When we encounter data in the wild, it can be much more complicated to extract and clean up. However, good research should be transparent, with data sources cited and, where possible, published. We can often find links to raw data for graphs.

For this assignment, you will find a dataset that interests you online and submit a link to the location of the data.

Lesson Objectives:

  1. Start with a reaserch question that interests you. It can be about any topic (finance, music, video games, hunting, weather, mental health, AI…seriously anything!)
  2. Use the resources provided in this document to find a related dataset to your research question
  3. Refine your research question

Research Question

For this project, a good research question will be interesting to you AND feasible to find available data. You can certainly think of exciting research questions for which the data are impossible to find or collect. Expect to refine your research question as you begin the data search.

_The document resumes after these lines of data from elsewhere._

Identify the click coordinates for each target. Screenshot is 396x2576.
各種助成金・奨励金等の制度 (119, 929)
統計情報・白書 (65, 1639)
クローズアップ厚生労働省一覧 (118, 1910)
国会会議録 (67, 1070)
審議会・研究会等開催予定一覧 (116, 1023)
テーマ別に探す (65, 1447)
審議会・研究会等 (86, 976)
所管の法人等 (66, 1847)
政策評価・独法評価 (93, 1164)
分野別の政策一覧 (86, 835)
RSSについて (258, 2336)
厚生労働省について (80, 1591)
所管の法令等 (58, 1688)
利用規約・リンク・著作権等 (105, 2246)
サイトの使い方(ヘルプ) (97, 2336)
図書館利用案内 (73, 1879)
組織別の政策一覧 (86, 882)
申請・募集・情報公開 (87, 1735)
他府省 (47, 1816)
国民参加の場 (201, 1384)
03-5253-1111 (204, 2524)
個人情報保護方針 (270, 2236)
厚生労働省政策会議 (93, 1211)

Once you have a research question in mind, start looking for data relating to it.

Finding Data

There are several online resources for data searches. Below are some good places to start.

Google actually has a search engine specifically for datasets

Statista has a datasets for a wide range of topics but is particularly well suited for government policy-related data such as health, crime, social science.

Kaggle runs competitions for companies who outsource data challenges. It has also compiled a large library of datasets on a range of topics. Because businesses run competitions through here, there are a lot of datasets related to specific challenges that businesses face.

Refining the Question

We are not always able to find the exact data that addressess our research question. This is a limitation of not designing your own study from scratch.

If you are unable to find the perfect data, refine your question.

It’s still a good idea to start with a question that interests you. You’re more likely to end up with a dataset that you enjoy working with.

Once you’ve found a dataset of interest, submit the link to the website into Canvas.